[Collected data entries]
....
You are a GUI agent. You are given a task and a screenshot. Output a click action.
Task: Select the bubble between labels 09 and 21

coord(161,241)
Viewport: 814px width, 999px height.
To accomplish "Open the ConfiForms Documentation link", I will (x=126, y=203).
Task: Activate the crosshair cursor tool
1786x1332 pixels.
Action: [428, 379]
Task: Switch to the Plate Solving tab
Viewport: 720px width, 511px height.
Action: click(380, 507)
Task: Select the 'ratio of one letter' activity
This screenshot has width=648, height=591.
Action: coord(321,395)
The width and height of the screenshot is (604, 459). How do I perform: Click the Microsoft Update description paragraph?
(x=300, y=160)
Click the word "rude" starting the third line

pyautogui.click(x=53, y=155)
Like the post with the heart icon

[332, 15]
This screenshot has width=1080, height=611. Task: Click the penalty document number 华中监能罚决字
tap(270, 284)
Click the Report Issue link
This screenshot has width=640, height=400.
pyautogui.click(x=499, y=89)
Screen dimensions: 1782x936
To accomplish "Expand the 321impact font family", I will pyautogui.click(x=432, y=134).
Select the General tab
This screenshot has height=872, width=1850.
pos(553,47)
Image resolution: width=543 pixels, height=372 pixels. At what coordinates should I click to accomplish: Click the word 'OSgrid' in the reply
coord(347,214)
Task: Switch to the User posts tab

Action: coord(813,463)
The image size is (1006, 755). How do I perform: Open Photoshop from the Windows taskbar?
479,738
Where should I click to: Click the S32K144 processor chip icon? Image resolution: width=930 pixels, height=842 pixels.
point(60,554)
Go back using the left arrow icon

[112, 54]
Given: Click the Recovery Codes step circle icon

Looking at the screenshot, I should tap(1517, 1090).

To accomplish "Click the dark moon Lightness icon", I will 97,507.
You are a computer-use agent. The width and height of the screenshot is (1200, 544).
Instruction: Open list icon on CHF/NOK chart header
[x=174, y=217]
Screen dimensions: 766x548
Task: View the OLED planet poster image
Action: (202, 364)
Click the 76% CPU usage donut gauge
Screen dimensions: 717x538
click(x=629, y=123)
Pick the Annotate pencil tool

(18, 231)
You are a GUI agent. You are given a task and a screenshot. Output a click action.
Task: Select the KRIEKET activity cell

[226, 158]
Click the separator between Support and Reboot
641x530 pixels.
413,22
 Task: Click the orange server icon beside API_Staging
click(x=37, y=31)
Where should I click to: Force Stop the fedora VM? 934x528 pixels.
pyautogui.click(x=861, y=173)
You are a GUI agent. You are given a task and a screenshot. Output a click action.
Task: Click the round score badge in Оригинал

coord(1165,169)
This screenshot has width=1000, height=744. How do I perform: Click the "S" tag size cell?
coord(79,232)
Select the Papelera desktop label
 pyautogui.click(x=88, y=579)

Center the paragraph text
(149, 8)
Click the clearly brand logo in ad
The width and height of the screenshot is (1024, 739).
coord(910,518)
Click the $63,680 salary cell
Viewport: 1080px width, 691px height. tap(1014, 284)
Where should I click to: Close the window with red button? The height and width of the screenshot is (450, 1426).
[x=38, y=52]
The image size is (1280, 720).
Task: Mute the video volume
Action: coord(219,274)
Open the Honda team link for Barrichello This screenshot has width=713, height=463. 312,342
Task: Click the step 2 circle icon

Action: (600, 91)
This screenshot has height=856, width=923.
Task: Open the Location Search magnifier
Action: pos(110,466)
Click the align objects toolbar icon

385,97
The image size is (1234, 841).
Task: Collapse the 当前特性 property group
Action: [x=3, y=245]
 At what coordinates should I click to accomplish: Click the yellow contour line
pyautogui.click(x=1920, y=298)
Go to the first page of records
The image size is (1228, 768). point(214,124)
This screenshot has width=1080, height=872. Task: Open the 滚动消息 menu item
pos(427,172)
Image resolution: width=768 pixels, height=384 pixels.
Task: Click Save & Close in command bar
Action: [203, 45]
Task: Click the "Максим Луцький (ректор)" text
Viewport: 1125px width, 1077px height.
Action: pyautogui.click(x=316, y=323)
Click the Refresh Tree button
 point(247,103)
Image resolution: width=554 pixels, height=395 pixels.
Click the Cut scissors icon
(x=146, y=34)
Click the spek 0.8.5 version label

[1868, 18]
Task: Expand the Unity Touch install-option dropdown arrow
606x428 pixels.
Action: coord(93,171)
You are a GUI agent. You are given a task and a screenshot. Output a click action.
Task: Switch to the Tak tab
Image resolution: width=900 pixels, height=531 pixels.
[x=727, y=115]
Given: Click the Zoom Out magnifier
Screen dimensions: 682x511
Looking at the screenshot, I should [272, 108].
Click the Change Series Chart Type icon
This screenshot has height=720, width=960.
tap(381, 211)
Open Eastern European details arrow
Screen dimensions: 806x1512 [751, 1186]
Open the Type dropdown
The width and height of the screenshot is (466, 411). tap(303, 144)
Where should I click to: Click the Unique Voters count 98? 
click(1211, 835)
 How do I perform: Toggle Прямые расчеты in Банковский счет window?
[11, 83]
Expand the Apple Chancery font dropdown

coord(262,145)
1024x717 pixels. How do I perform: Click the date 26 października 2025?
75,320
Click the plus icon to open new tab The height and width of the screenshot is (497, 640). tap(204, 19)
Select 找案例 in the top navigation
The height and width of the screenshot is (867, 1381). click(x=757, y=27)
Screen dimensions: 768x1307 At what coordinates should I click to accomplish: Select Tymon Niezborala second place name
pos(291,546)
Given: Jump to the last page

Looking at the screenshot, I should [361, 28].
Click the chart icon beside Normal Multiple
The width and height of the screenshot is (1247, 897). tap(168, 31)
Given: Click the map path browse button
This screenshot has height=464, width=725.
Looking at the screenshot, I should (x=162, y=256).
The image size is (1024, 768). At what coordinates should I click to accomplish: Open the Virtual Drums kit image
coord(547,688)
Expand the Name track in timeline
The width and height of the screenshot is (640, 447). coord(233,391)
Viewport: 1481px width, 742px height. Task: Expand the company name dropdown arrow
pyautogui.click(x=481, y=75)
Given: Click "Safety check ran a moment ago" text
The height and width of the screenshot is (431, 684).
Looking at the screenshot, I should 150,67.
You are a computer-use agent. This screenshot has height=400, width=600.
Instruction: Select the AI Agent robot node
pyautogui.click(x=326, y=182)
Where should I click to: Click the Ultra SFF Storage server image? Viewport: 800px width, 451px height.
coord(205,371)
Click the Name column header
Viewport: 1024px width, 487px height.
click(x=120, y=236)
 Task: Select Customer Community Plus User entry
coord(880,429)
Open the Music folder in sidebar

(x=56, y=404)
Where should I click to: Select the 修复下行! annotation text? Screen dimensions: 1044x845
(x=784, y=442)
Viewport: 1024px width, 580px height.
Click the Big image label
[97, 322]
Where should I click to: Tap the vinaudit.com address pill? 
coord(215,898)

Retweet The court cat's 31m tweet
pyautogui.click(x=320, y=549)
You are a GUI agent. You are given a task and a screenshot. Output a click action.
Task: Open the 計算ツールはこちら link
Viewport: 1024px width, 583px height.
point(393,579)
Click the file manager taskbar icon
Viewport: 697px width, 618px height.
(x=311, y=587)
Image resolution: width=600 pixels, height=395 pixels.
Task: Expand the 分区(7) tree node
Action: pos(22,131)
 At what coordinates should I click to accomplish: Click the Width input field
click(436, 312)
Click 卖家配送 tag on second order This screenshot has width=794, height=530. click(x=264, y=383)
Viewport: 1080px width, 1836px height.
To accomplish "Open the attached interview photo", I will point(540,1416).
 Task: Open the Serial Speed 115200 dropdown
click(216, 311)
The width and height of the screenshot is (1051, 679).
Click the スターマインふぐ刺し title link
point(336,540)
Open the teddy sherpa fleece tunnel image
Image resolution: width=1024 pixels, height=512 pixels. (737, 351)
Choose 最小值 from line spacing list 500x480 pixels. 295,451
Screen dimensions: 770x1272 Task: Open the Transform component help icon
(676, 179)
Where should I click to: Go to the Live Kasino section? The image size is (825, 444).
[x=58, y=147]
....
ACTIVITY ▸
Go through the records and show every line with the string "computer" in it.

YOUR RESPONSE ▸
You are a computer-use agent. The width and height of the screenshot is (1200, 544).
You are a computer-use agent. This screenshot has height=400, width=600.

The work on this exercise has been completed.